Google opens ChatGPT rival Bard to 180 countries, with plans to give internet search an AI upgrade
- On the same day Google announced expanded access to its Bard chatbot, it revealed it is planning to integrate it into its dominant search engine
- The move comes nearly three months after Microsoft started testing ChatGPT-powered search amid an AI arms race kicked off by the popular bot
Bard’s multilingual expansion will begin with Japanese and Korean before adding about 40 more languages.
Now Google is ready to test the AI waters with its search engine, which has been synonymous with finding things on the internet for the past 20 years and serves as the pillar of a digital advertising empire that generated more than US$220 billion in revenue last year.
“We are at an exciting inflection point,” Alphabet CEO Sundar Pichai told a packed developers conference in a speech peppered with one AI reference after another. “We are reimagining all our products, including search.”
More AI technology will be coming to Google’s Gmail with a “Help Me Write” option that will produce lengthy replies to emails in seconds, and a tool for photos called “Magic Editor” that will automatically doctor pictures.
The AI transition will begin cautiously with the search engine that serves as Google’s crown jewel.
The deliberate approach reflects the balancing act that Google must negotiate as it tries to remain on the cutting edge while also preserving its reputation for delivering reliable search results – a mantle that could be undercut by artificial intelligence’s penchant for fabricating information that sounds authoritative.
The tendency to produce deceptively convincing answers to questions – a phenomenon euphemistically described as “hallucinations” – has already been cropping up during the early testing of Bard, which like ChatGPT, relies on still-evolving generative AI technology.
The AI results will be clearly tagged as an experimental form of technology and Google is pledging the AI-generated summaries will sound more factual than conversational – a distinct contrast from Bard and ChatGPT, which are programmed to convey more humanlike personas.
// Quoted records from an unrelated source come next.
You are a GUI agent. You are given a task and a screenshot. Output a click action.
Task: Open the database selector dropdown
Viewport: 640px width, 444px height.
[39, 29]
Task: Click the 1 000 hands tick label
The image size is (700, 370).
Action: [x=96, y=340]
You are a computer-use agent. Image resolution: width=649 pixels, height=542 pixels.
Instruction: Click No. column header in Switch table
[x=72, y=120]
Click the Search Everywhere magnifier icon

Google is building in guardrails that will prevent the AI baked into the search engine from responding to sensitive questions about health – such as, “Should I give Tylenol to a 3-year-old?” – and finance matters. In those instances, Google will continue to steer people to authoritative websites.
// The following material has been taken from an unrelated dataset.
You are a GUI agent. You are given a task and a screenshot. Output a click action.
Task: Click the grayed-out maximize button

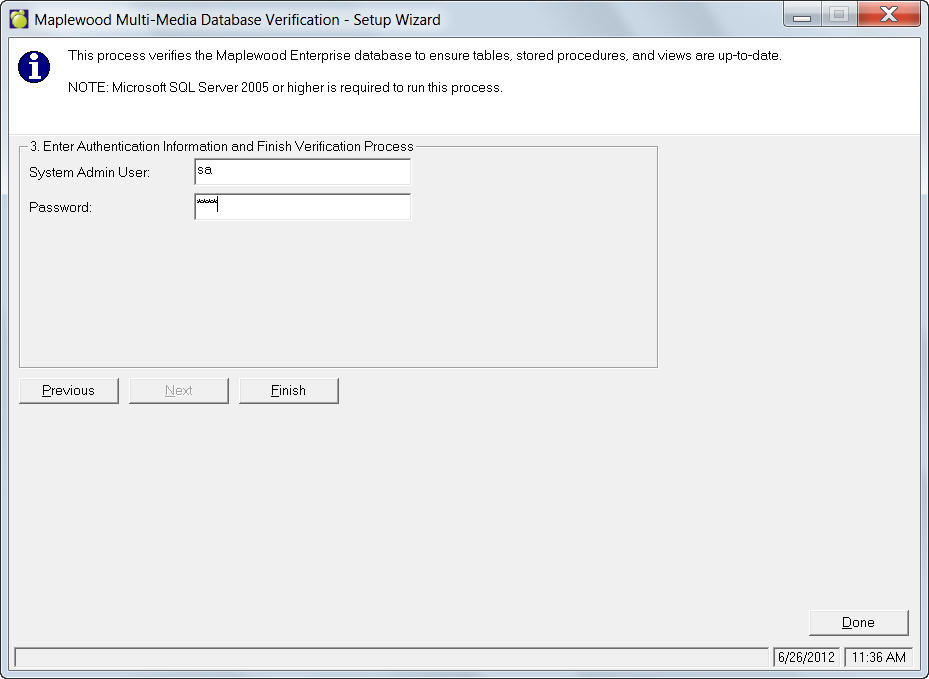(838, 16)
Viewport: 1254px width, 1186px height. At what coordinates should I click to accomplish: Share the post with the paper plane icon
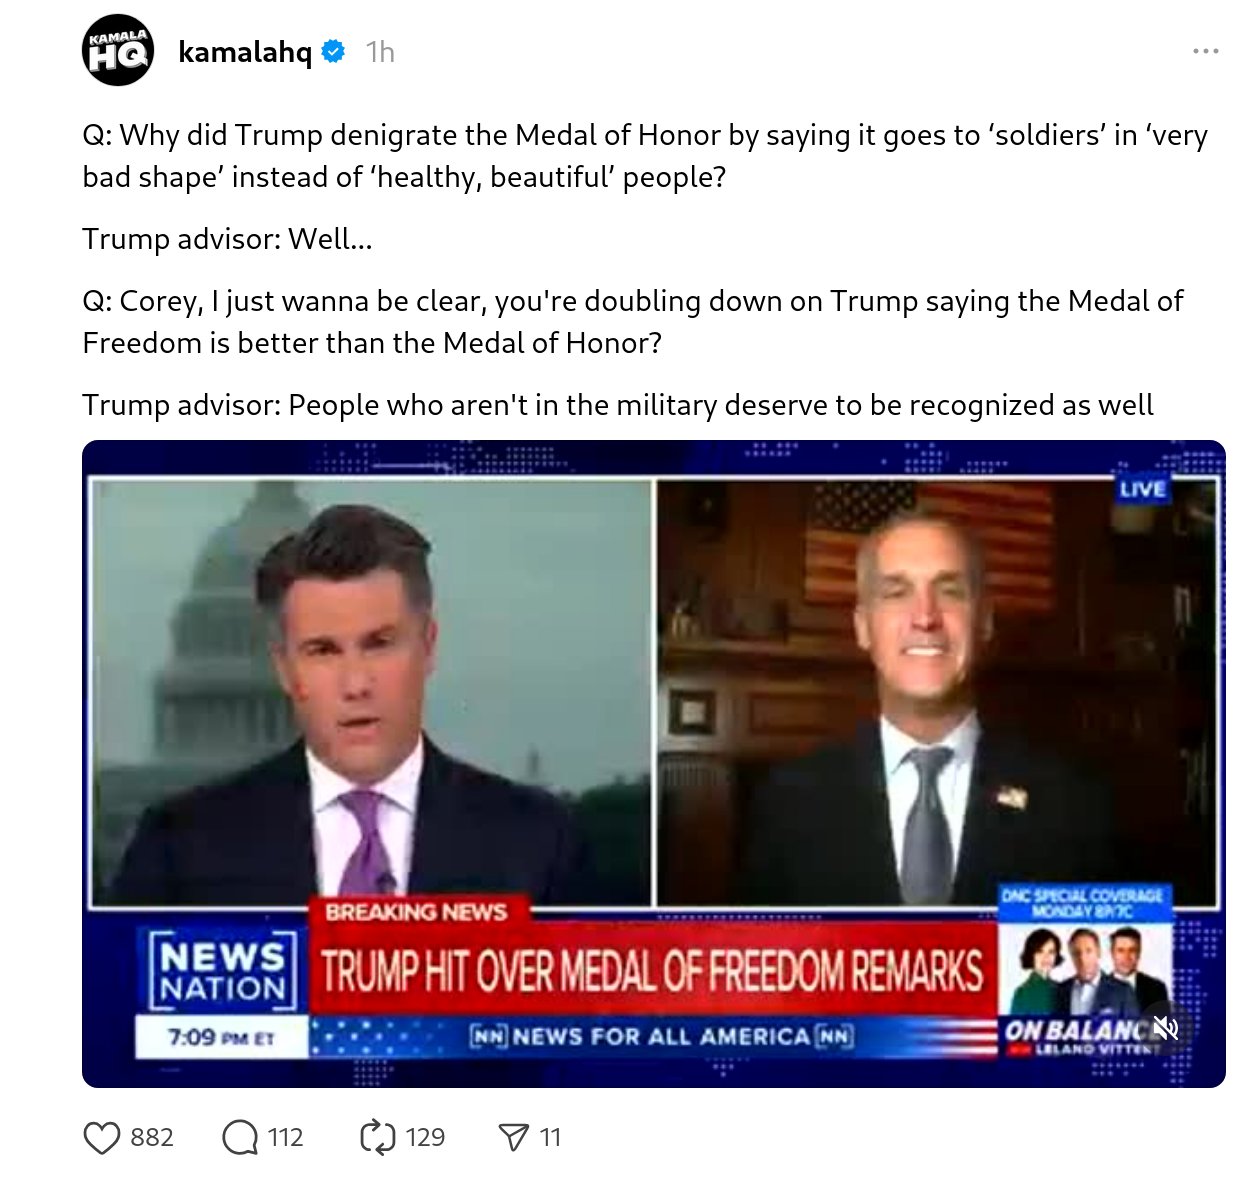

Google is not predicting how long it will be before its search engine will include generative AI results for all comers. The Mountain View, California-based company has been under intensifying pressure to demonstrate how its search engine will maintain its leadership since Microsoft began to load AI into Bing, which remains a distant second to Google.
Alphabet’s shares surged 4 per cent on Wednesday after Google’s wave of AI announcements to finish at US$111.75, the highest closing price since Bing began melding with ChatGPT in early February.
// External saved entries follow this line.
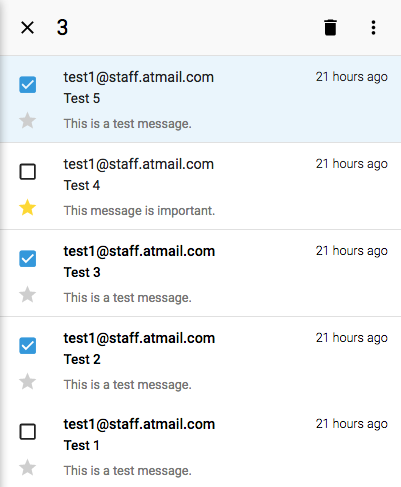Click the selected count number 3
This screenshot has width=401, height=487.
click(62, 27)
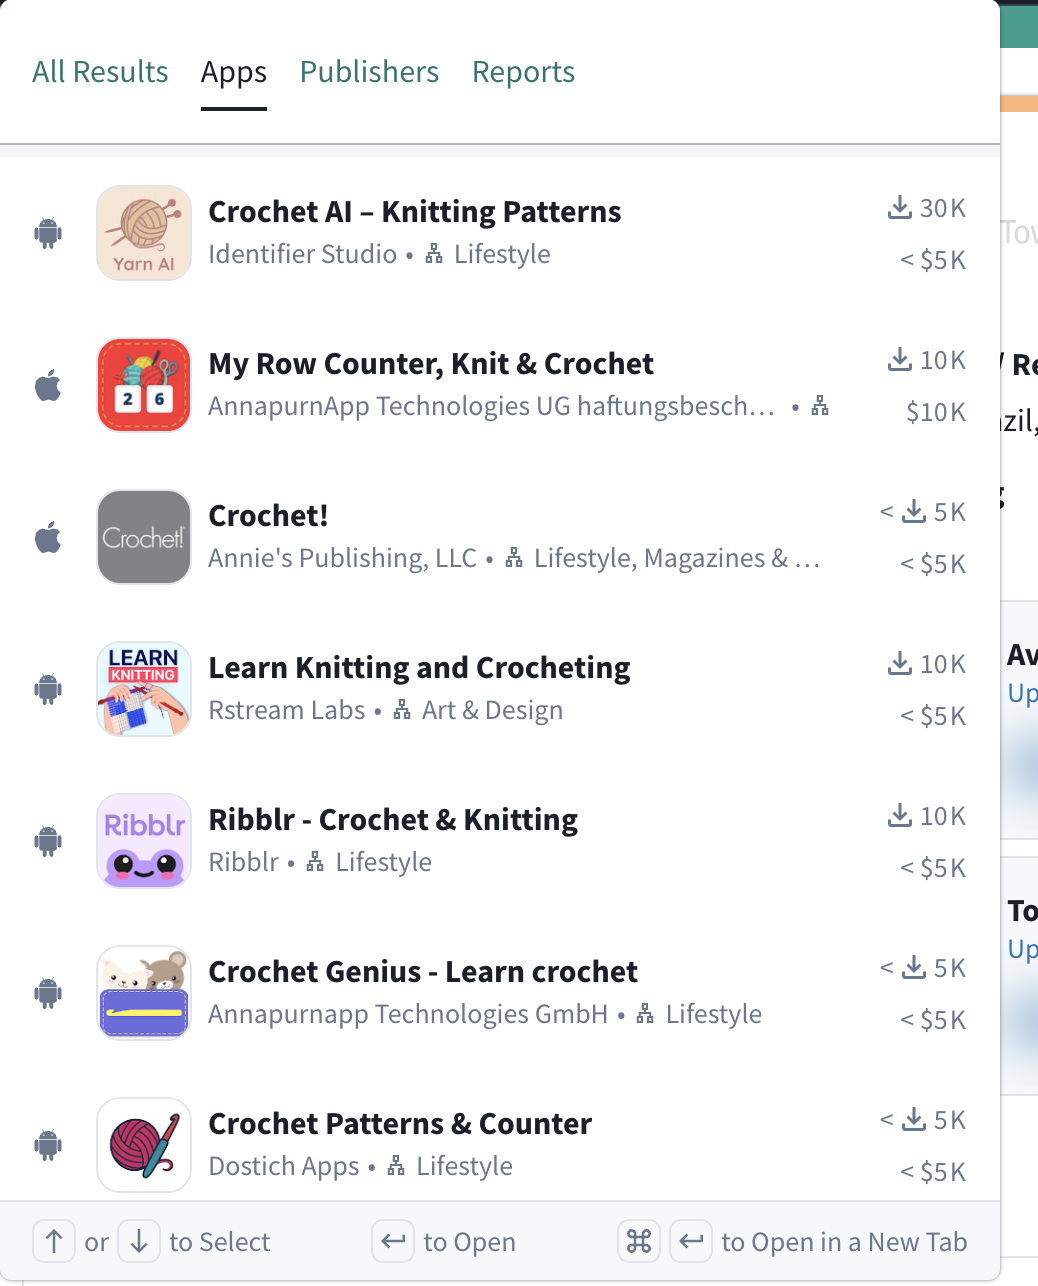Click the Crochet Genius app icon thumbnail
The image size is (1038, 1286).
pos(143,992)
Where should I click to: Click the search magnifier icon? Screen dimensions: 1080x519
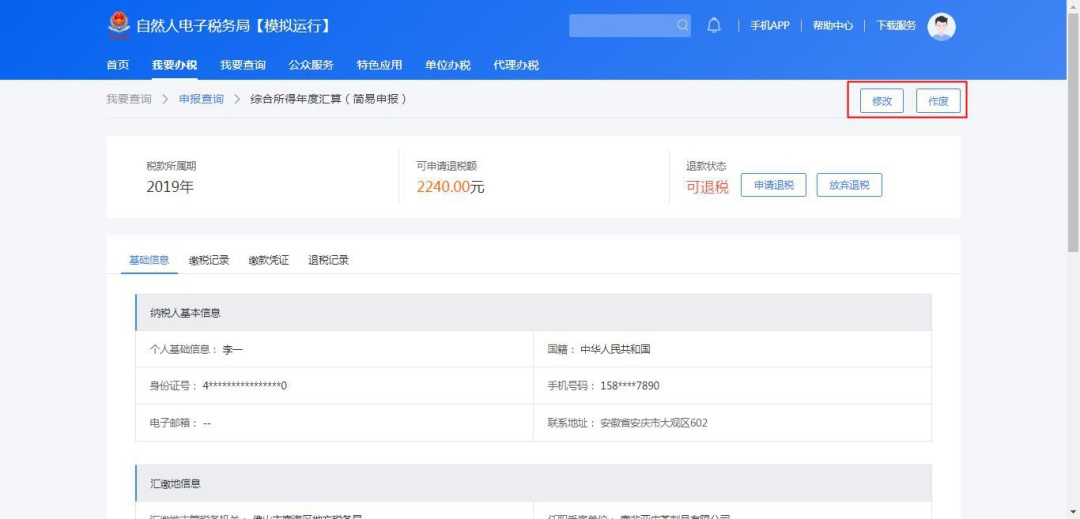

As it begins to ingrain AI in its search engine, Google is aiming to make Bard smarter by connecting with the next generation of a massive data set known as a large language model (LLM) that fuels it. The LLM that Bard relies on is dubbed Pathways Language Model, or PaLM. The AI in Google’s search engine will draw upon the next-generation PaLM2 and another technology known as a Multitask Unified Model, or MUM.
Although people will have to wait to see how Google’s search engine will deploy generative AI to find answers, a new tool soon be more broadly available to all users. Google is going to add a new filter called “Perspectives” that will focus on what people are saying online about whatever topic is entered into the search engine. The new feature will be placed along existing search filters for news, images and video.
Foldable smartphones so far have remained a niche market, largely because of prices ranging between US$1,500 and US$2,000. Last year, about 14 million foldable phones were sold worldwide, accounting for just 1 per cent of overall smartphone shipments, according to the research firm International Data Corp.
Google’s foldable Pixel smartphone will sell for US$1,800 and begin shipping next month. It will unfold with a hinge and, of course, be packed with AI.